Kanserin tıbbi tedavisinde gelişmekte bir diğer alan ise doğal ürünlerin kullanımıdır. Bunlar arasında arıların ürettiği propolis, polen, arı sütü ve balın kimyasal içeriğinin kanser immunoterapisindeki rolü üzerinde araştırılmalar devam etmektedir. Balın kimyasal içeriğinde tadını veren yüksek şeker oranına ek olarak polifenoller, fenolik asitler, kalsiyum, klorür, magnezyum, fosfor, potasyum, sodyum ve sülfür bulunur. Vitaminlerden A, B1, B2, B3, B5, C, E ve K barındırır. Bal içeriğinde ağırlıklı olarak amilaz, sukraz ve glukoz oksidaz gibi enzimler ve prolin, alfa/beta alanin gibi aminoasitler de vardır.

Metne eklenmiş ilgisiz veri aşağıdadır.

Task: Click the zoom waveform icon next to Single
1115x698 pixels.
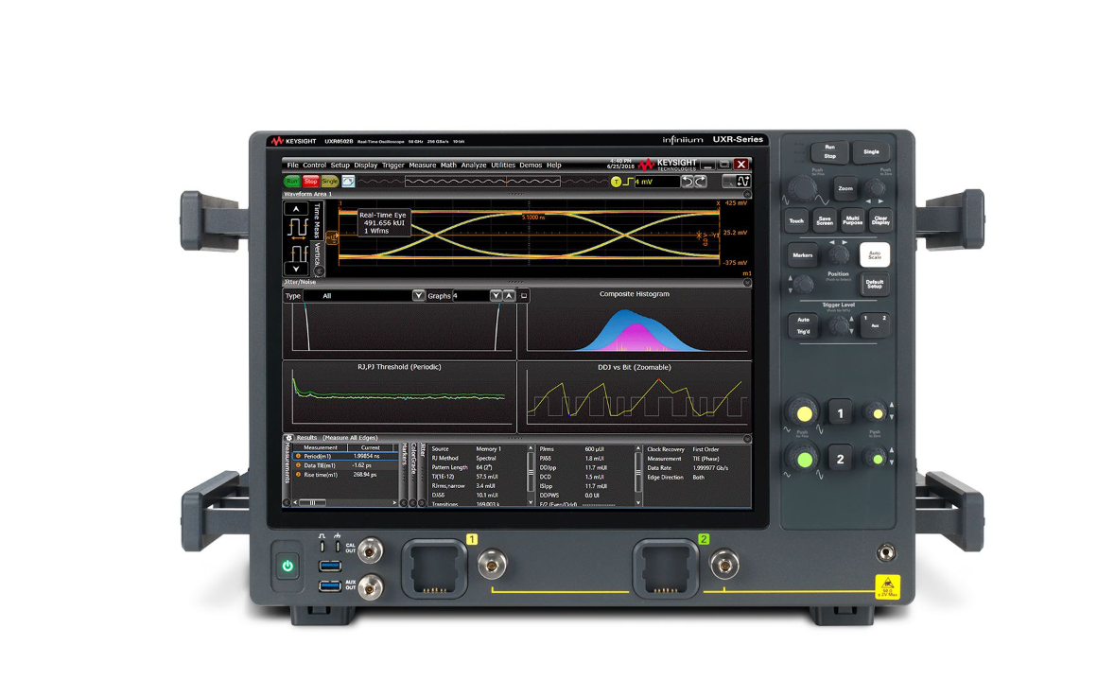Action: tap(346, 182)
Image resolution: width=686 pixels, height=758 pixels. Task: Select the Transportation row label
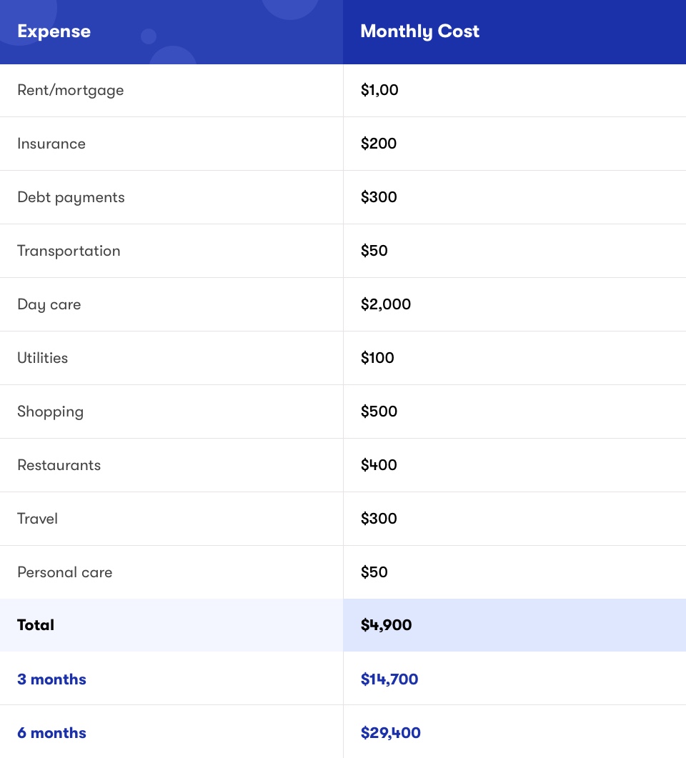[x=69, y=251]
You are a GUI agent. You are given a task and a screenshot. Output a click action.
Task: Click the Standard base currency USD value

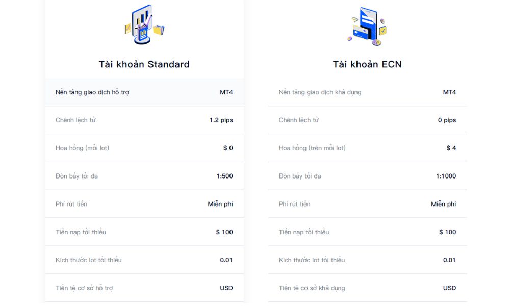[x=226, y=288]
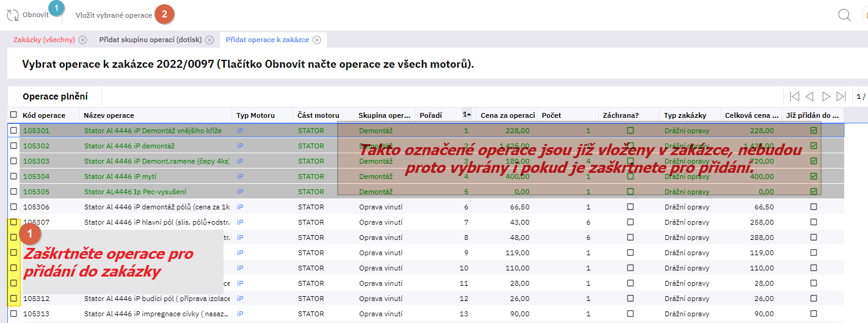Open the search magnifier icon
This screenshot has width=868, height=323.
tap(844, 15)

Farklı coğrafyalarda tüketilen bal çeşitlerinin protein içeriğini ve kimyasal yapısını inceleyen, kanser immunoterapisindeki yerini araştıran çalışmalar artmaktadır. Elde edilen veriler balın antitümör etkilere sahip olduğunu ve kanser immunoterapisinde doğal ürün olarak değerli olabileceğini göstermiştir.
Chan‐Zapata, Ivan, and Maira Rubí Segura‐Campos. "Honey And Its Protein Components: Effects In The Cancer Immunology". Journal Of Food Biochemistry, vol 45, no. 5, 2021. Wiley, doi:10.1111/jfbc.13613. Accessed 16 June 2021.